This article describes how to debug performance issues with help of Valgrind, Callgrind and KCachegrind.
Callgrind uses runtime instrumentation via the Valgrind framework for its cache simulation and call-graph generation. This way, even shared libraries and dynamically opened plugins can be profiled. The data files generated by Callgrind can be loaded into KCachegrind for browsing the performance results. But there is also a command line tool in the package to get ASCII reports from data files without the need to use KCachegrind. But the browsing tools should be enough to debug the performance problem. Command line tool and its instructions are out of scope of this page.
Installation
Install valgrind and KCachegrind
Requirements:
Callgrind: part of Valgrind (supports Linux on x86, amd64, arm7, ...)
KCachegrind
Libraries and development files for KDE 4.4 or higher
Commands 'dot' (GraphViz) for call graph, and 'objdump' (BinUtils) for assembler view (these are runtime requirements, not needed for compilation)
QCachegrind (included in KCachegrind sources)
Qt5 or Qt4.x (x>=4) or higher
'dot' binary for call graph and 'objdump' binary for annotated machine code
Installing KCachegrind package on Ubuntu 14.04 or higher (Trusty Tahr) is as easy as running the following command on terminal.

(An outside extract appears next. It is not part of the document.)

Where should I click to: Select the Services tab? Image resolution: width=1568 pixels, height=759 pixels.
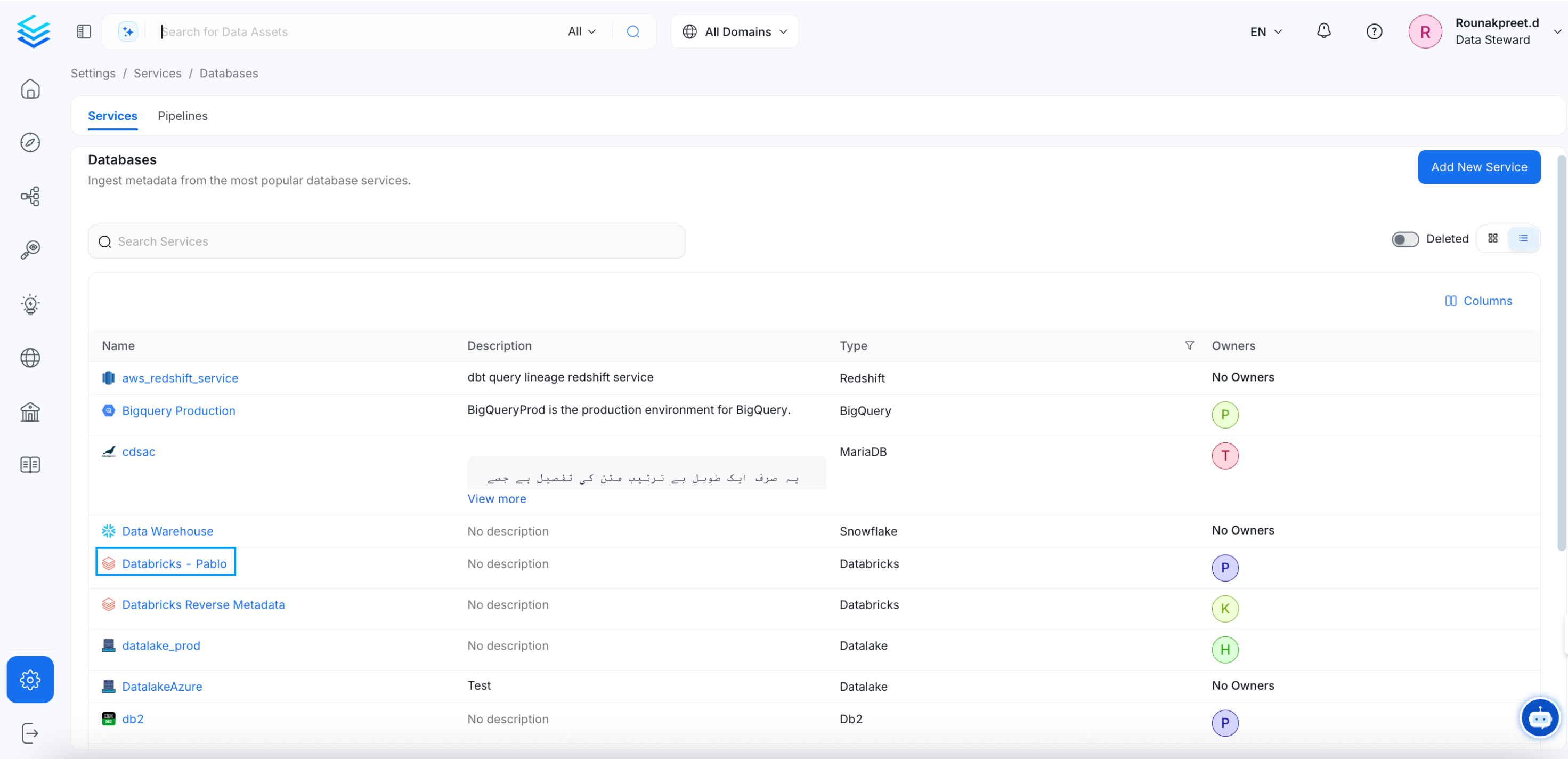point(112,116)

You also need to install graphviz in order to view the call graph in KCachegrind. The applications are already packaged for the most important Linux distributions. You can just use apt-get to install them:
sudo apt-get install valgrind kcachegrind graphviz
or aptitude:
sudo aptitude install valgrind kcachegrind graphviz
How to run
Start the netconfd-pro server as follows, CLI parameters can vary:
valgrind --tool=callgrind [callgrind options] your-program [program options]
E.g.:
valgrind --tool=callgrind netconfd-pro module=ietf-interfaces module=iana-if-type log-level=info no-config access-control=off
For more info on how to use valgrind with callgrind refer to http://valgrind.org/docs/manual/cl-manual.html
Execute desired operation that you want to test and shutdown the server. After the cleanup is done, you should see something similar to:
==7729==
==7729== Events : Ir
==7729== Collected : 175808352
==7729==
==7729== I refs: 175,808,352
The result will be stored in a callgrind.out.XXX file where XXX will be the process identifier.
valgrind --tool=callgrind netconfd-pro module=ietf-interfaces module=iana-if-type log-level=info no-config access-control=off
ls
callgrind.out.7729
You can read this file using a text editor, but it won't be very useful because it's very cryptic. That's here that KCacheGrind will be useful. You can launch KCacheGrind using command line or in the program menu if your system installed it here. Then, you have to open your profile file.

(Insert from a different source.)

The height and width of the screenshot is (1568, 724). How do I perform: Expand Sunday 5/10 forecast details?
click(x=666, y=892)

The first view present a list of all the profiled functions. You can see the inclusive and the self cost of each function and the location of each one.

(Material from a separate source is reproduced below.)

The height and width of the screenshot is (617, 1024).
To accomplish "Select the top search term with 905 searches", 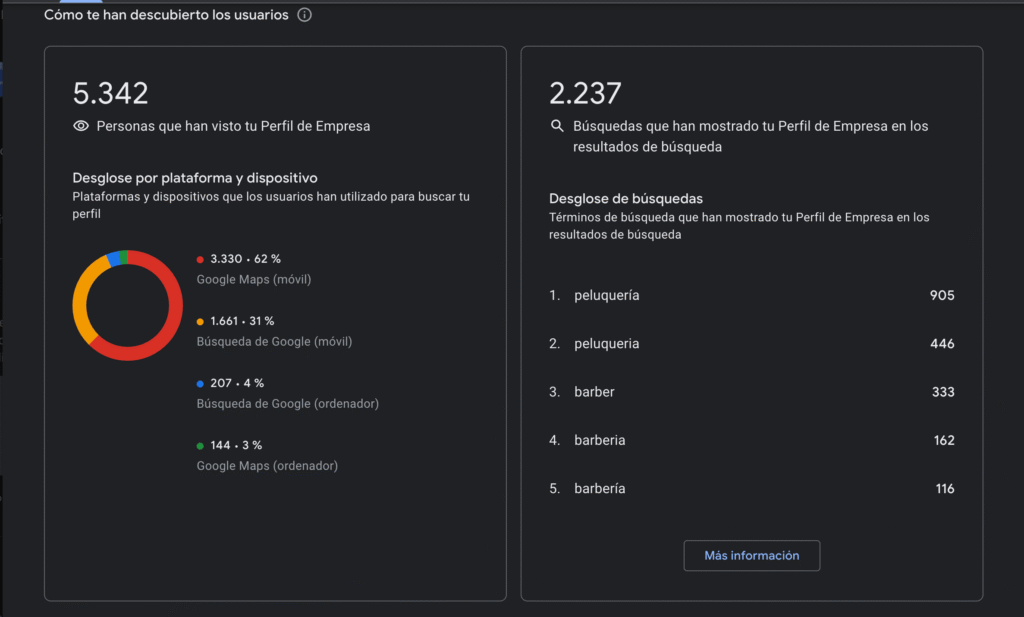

Once you click on a function, the other views are filled in with information. The view in upper right part of the window gives some information about the selected function.
The view have several tabs presenting different information:
Types: Present the types of events that have been recorded. In our case, it's not really interesting, it's just the number of instructions fetch
Callers: List of the direct callers
All Callers: List of all the callers, it seems the callers and the callers of the callers
Callee Map: A map of the callee, personally, I do not really understand this view, but it's a kind of call graph representing the cost of the functions
Source code: The source code of the function if the application has been compiled with the debug symbol
And finally, you have another view with data about the selected function.
Again, several tabs:
Callees: The direct callees of the function
Call Graph: The call graph from the function to the end
All Callees: All the callees and the callees of the callees
Caller Map: The map of the caller, again not really interesting for me
Machine Code: The machine code of the function if the application has been profiled with --dump-instr=yes option
You have also several display options and filter features to find exactly what you want and display it the way you want.
The information provided by KCacheGrind can be very useful to find which functions takes too much time or which functions are called too much.